Document and screenshot pointing entries
************

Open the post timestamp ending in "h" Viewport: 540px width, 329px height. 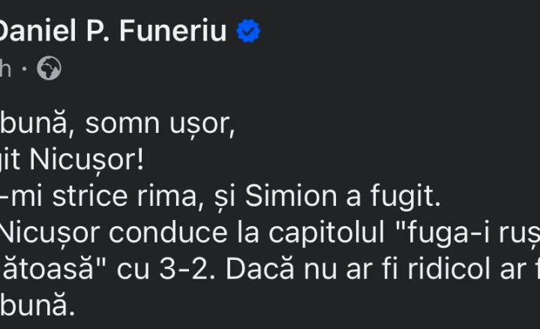click(6, 69)
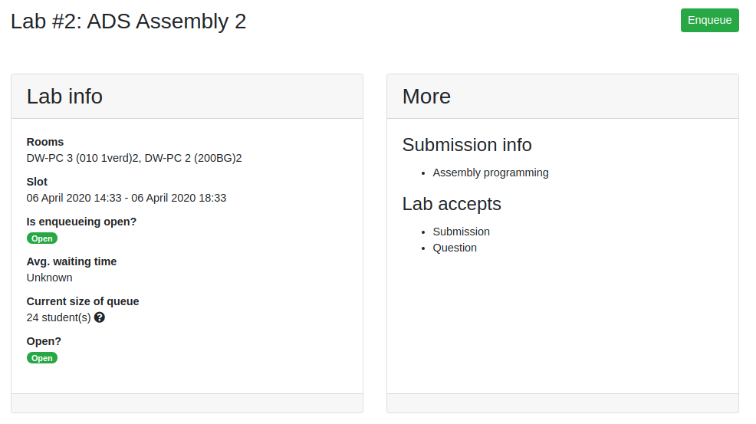Click the DW-PC 3 room text

point(83,158)
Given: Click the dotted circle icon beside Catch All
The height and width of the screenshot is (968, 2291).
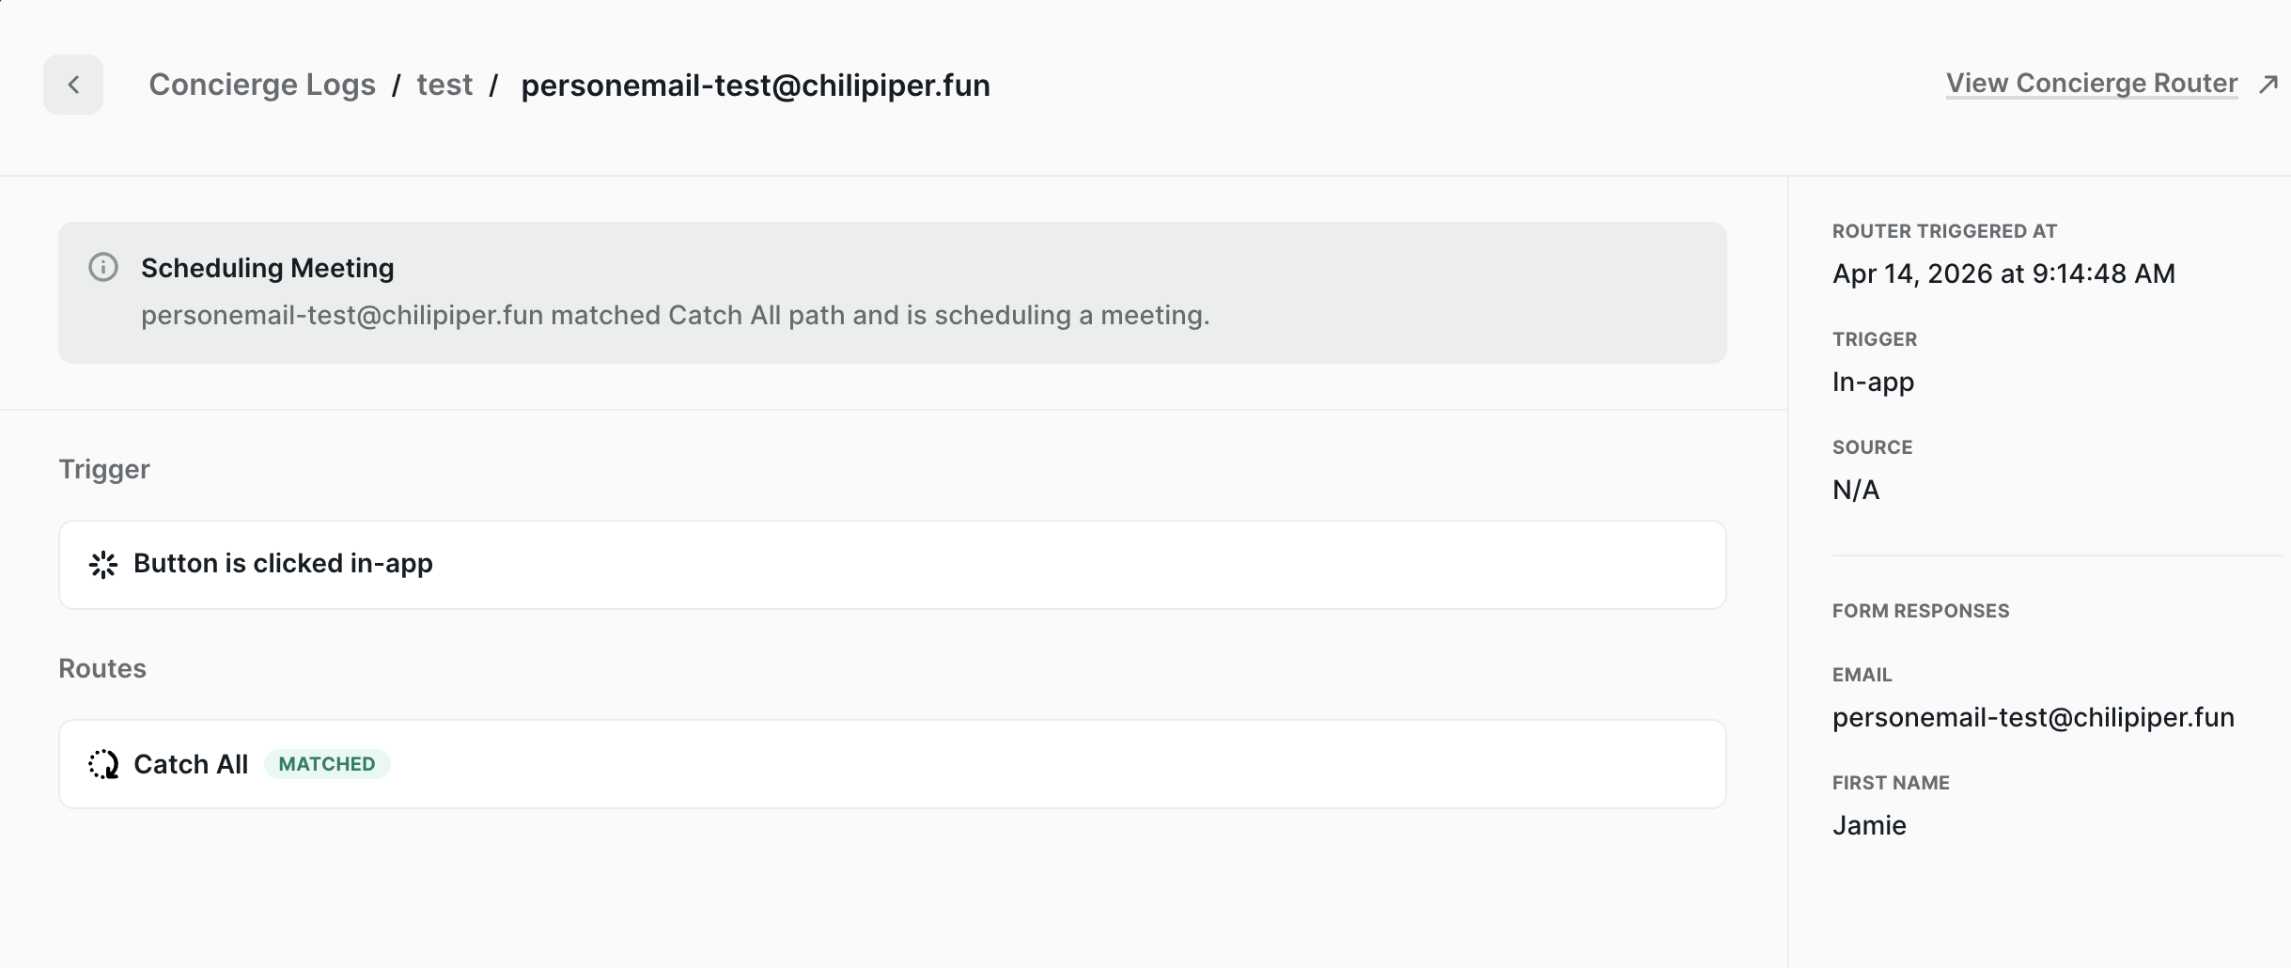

************

Short exercise –
Output the stretch from the line containing "Given: Click the" through the end of the items as a JSON list of strings, one string per line, omitting blank lines and leaving out the pictures.

Task solution –
[
  "Given: Click the dotted circle icon beside Catch All",
  "The height and width of the screenshot is (968, 2291)."
]